Y, por entre los serpenteos del barranco de Otal, nos topamos con un perro que se convirtió en nuestro guía. Se movía ligero, de un lado a otro, a pesar de lo frondoso del lugar. Nos llevaba detrás, caminado deprisa –no queríamos perderle la pista– y, por segundos, me pareció que no era cualquier animal. Sentí a ese perro como el que acompaña al último habitante de Ainielle y, ya entre las desaparecidas calles de Escartín, creí ver esos fantasmas que aliviaban la soledad del protagonista de ‘La lluvia amarilla’. Empaticé con el personaje que habitaba Ainielle, que tan cercano pudo ser en relato a tantos otros últimos habitantes de últimos pueblos. Empaticé, sin tener nada que ver con el lugar, en una muestra más del inefable poder de la literatura. 
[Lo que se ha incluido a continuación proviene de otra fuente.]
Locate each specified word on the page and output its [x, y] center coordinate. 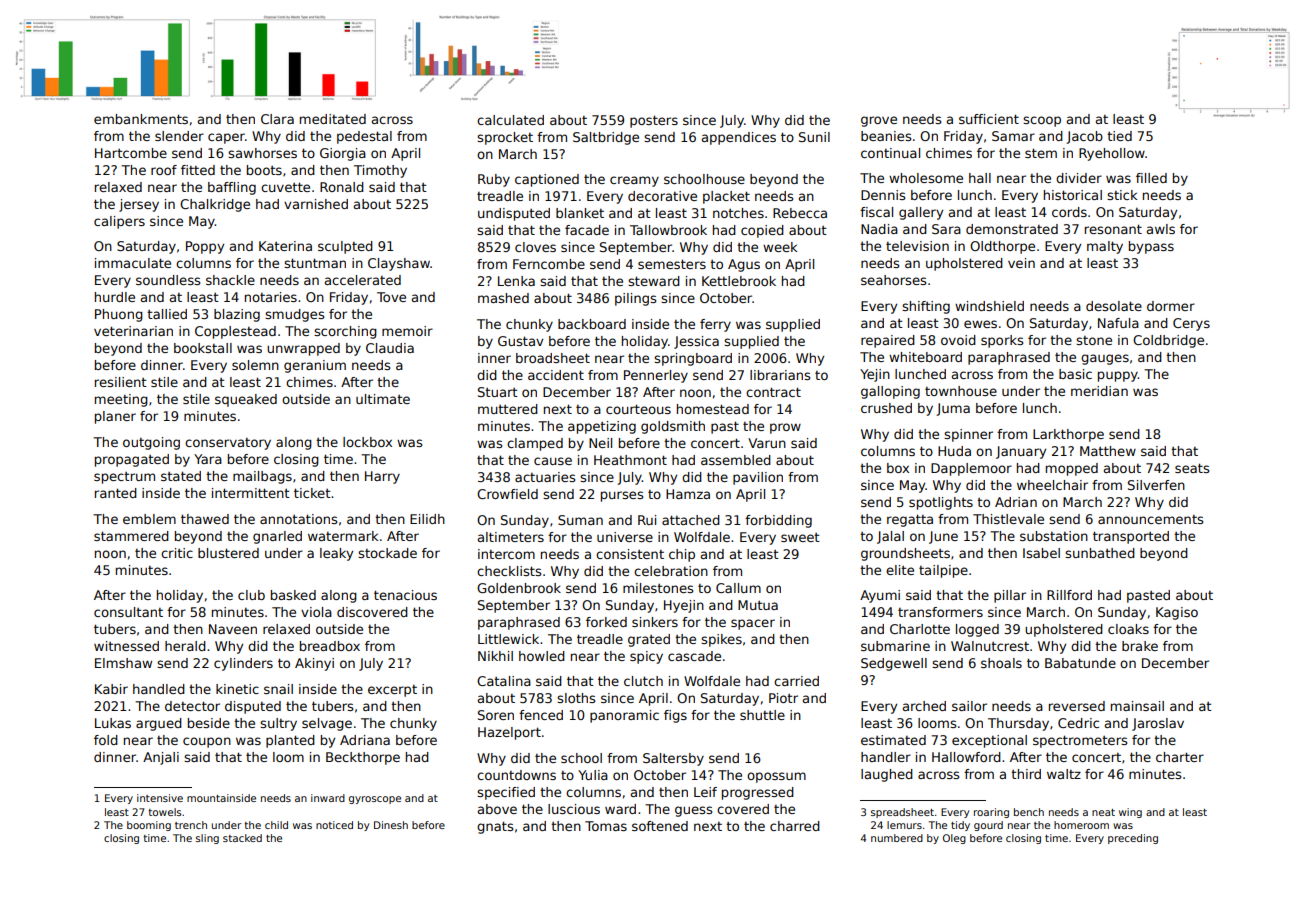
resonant [1113, 229]
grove [879, 121]
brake [1140, 646]
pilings [635, 299]
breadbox [330, 646]
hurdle [115, 297]
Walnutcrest [990, 646]
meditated [333, 119]
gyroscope [375, 800]
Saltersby [673, 759]
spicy [646, 657]
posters [654, 121]
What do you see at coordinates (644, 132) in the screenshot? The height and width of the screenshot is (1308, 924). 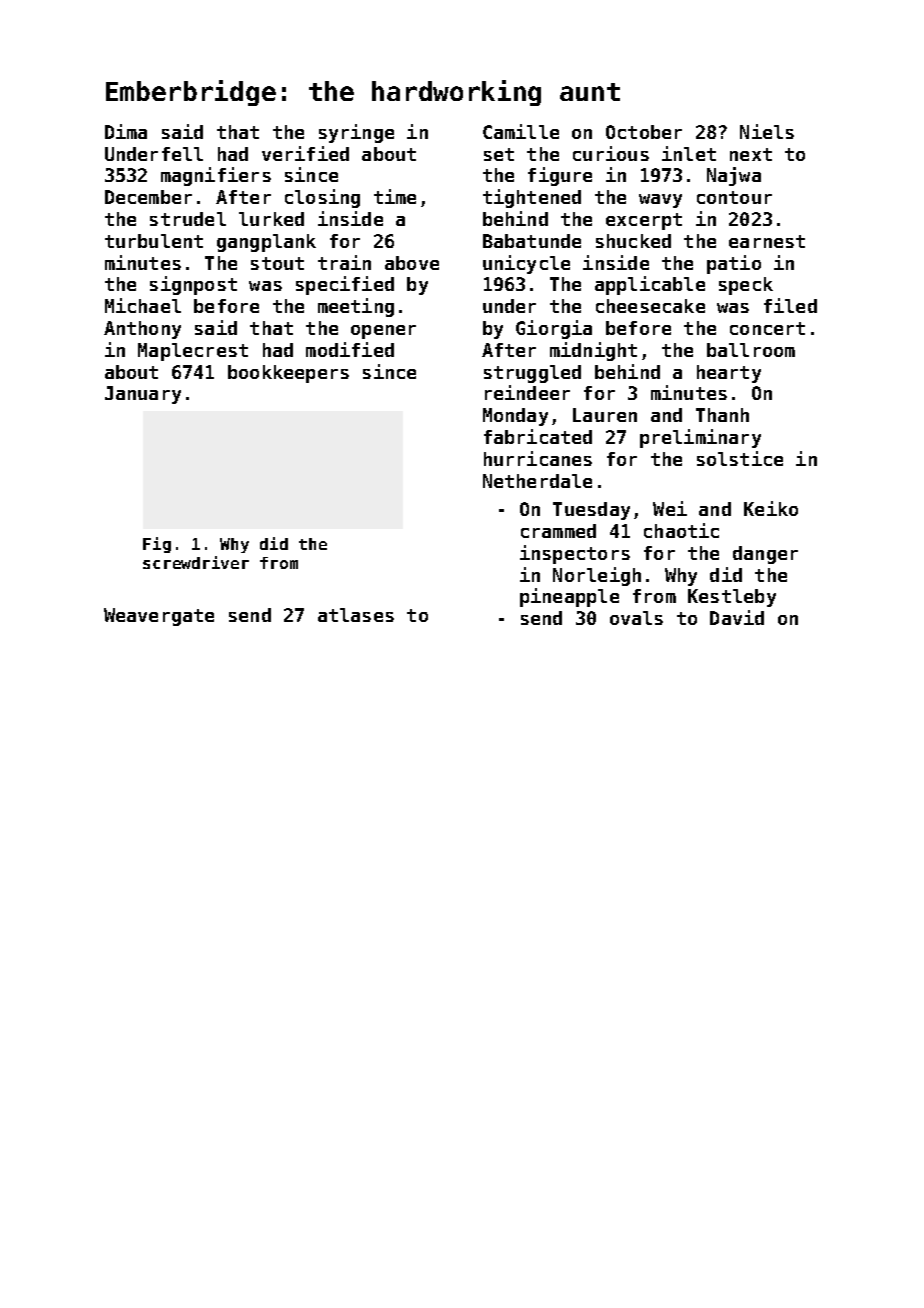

Es que entre letras se nos pasa la vida. Hasta la historia, al final, no acaba siendo más que eso: una serie de grafemas impresos en las páginas de algún volumen, más o menos ficcionado, según quien los imprima. 

Es que todo lo que importa está en esos libros que adornan nuestros estantes. Todo el conocimiento se condensa en unos párrafos cuyo dueño no pide nada a cambio de los mismos; nada más que prestar la atención suficiente para recibir su dosis altruista de sabiduría. 

Y, por entre los serpenteos del valle de Otal, se escucha el río Forcos magnánimo. Dice que sigamos descubriendo, que volvamos a leer ‘La lluvia amarilla’, que la más vetusta herramienta para negarse al olvido de espacios como Ainielle o Escartín, al dolor de unos años oscuros que parecen dejados atrás, al desconsuelo de sus coetáneos y a la fortaleza de sus madres, es un libro. Susurra que hay que pasar de página, sí, pero que de poco sirve cambiar a un capítulo nuevo si no se recuerda el anterior.

Y el río Forcos sesea entre las piedras. Su voz se mezcla con el trinar de las aves y juntos suenan. Se confunden melódicos con las campanas de la Catedral. El toque es de anuncio y de festejo. Esas campanas bucólicas invitan a celebrar y repiquetean al son de un sutil «feliz Día del Libro». 

O no, espera: no ha dicho día... Su rumor confuso me hace cerrar los ojos y escuchar. Y le oigo decir que «feliz Vida del Libro». Al menos, así me lo parece.